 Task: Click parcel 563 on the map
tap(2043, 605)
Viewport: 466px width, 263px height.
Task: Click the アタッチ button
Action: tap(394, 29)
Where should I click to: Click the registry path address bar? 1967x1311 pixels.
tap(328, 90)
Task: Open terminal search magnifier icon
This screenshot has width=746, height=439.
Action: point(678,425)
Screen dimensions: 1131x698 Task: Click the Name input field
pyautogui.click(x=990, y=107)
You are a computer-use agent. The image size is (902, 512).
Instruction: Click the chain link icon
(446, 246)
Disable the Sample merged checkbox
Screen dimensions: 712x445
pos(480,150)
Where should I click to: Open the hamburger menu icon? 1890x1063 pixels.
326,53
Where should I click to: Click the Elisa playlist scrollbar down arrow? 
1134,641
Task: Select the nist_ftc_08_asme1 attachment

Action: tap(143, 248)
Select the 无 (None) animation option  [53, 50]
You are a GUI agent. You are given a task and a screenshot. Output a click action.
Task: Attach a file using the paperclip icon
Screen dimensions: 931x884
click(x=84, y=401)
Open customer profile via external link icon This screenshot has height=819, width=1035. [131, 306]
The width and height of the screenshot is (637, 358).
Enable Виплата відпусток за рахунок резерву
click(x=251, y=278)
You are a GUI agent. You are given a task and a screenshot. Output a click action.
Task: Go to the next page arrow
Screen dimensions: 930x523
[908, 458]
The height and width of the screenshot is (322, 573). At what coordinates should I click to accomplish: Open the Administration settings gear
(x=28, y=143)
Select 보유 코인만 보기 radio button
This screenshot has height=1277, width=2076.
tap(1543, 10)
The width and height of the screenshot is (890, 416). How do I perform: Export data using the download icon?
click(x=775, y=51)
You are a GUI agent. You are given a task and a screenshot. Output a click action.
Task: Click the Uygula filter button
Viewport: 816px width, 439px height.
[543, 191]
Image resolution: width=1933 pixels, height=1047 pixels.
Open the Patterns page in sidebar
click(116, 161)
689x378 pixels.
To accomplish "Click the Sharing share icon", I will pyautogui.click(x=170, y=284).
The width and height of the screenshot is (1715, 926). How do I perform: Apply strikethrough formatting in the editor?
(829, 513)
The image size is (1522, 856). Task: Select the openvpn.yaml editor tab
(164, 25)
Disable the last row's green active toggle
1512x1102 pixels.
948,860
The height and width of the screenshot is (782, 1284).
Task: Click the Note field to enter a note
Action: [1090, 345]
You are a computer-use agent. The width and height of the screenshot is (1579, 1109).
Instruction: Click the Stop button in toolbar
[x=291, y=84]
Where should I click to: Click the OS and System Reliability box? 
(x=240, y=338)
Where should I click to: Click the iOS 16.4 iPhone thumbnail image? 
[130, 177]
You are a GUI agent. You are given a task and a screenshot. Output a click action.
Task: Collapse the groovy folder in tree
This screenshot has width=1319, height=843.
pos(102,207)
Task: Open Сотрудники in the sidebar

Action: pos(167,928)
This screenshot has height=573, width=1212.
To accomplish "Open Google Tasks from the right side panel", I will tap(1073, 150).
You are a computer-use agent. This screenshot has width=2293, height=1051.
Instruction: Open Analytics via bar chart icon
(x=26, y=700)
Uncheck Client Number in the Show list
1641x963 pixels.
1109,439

> _The problem_:
Output the entire listing again, word for word.

> _Result for this task_:
 Task: Click parcel 563 on the map
tap(2043, 605)
Viewport: 466px width, 263px height.
Task: Click the アタッチ button
Action: tap(394, 29)
Where should I click to: Click the registry path address bar? 1967x1311 pixels.
tap(328, 90)
Task: Open terminal search magnifier icon
This screenshot has width=746, height=439.
Action: point(678,425)
Screen dimensions: 1131x698 Task: Click the Name input field
pyautogui.click(x=990, y=107)
You are a computer-use agent. The image size is (902, 512).
Instruction: Click the chain link icon
(446, 246)
Disable the Sample merged checkbox
Screen dimensions: 712x445
pos(480,150)
Where should I click to: Open the hamburger menu icon? 1890x1063 pixels.
326,53
Where should I click to: Click the Elisa playlist scrollbar down arrow? 
1134,641
Task: Select the nist_ftc_08_asme1 attachment

Action: tap(143, 248)
Select the 无 (None) animation option  [53, 50]
You are a GUI agent. You are given a task and a screenshot. Output a click action.
Task: Attach a file using the paperclip icon
Screen dimensions: 931x884
click(x=84, y=401)
Open customer profile via external link icon This screenshot has height=819, width=1035. [131, 306]
The width and height of the screenshot is (637, 358).
Enable Виплата відпусток за рахунок резерву
click(x=251, y=278)
You are a GUI agent. You are given a task and a screenshot. Output a click action.
Task: Go to the next page arrow
Screen dimensions: 930x523
[908, 458]
The height and width of the screenshot is (322, 573). At what coordinates should I click to accomplish: Open the Administration settings gear
(x=28, y=143)
Select 보유 코인만 보기 radio button
This screenshot has height=1277, width=2076.
tap(1543, 10)
The width and height of the screenshot is (890, 416). How do I perform: Export data using the download icon?
click(x=775, y=51)
You are a GUI agent. You are given a task and a screenshot. Output a click action.
Task: Click the Uygula filter button
Viewport: 816px width, 439px height.
[543, 191]
Image resolution: width=1933 pixels, height=1047 pixels.
Open the Patterns page in sidebar
click(116, 161)
689x378 pixels.
To accomplish "Click the Sharing share icon", I will pyautogui.click(x=170, y=284).
The width and height of the screenshot is (1715, 926). How do I perform: Apply strikethrough formatting in the editor?
(829, 513)
The image size is (1522, 856). Task: Select the openvpn.yaml editor tab
(164, 25)
Disable the last row's green active toggle
1512x1102 pixels.
948,860
The height and width of the screenshot is (782, 1284).
Task: Click the Note field to enter a note
Action: [1090, 345]
You are a computer-use agent. The width and height of the screenshot is (1579, 1109).
Instruction: Click the Stop button in toolbar
[x=291, y=84]
Where should I click to: Click the OS and System Reliability box? 
(x=240, y=338)
Where should I click to: Click the iOS 16.4 iPhone thumbnail image? 
[130, 177]
You are a GUI agent. You are given a task and a screenshot. Output a click action.
Task: Collapse the groovy folder in tree
This screenshot has width=1319, height=843.
pos(102,207)
Task: Open Сотрудники in the sidebar

Action: pos(167,928)
This screenshot has height=573, width=1212.
To accomplish "Open Google Tasks from the right side panel", I will tap(1073, 150).
You are a computer-use agent. This screenshot has width=2293, height=1051.
Instruction: Open Analytics via bar chart icon
(x=26, y=700)
Uncheck Client Number in the Show list
1641x963 pixels.
1109,439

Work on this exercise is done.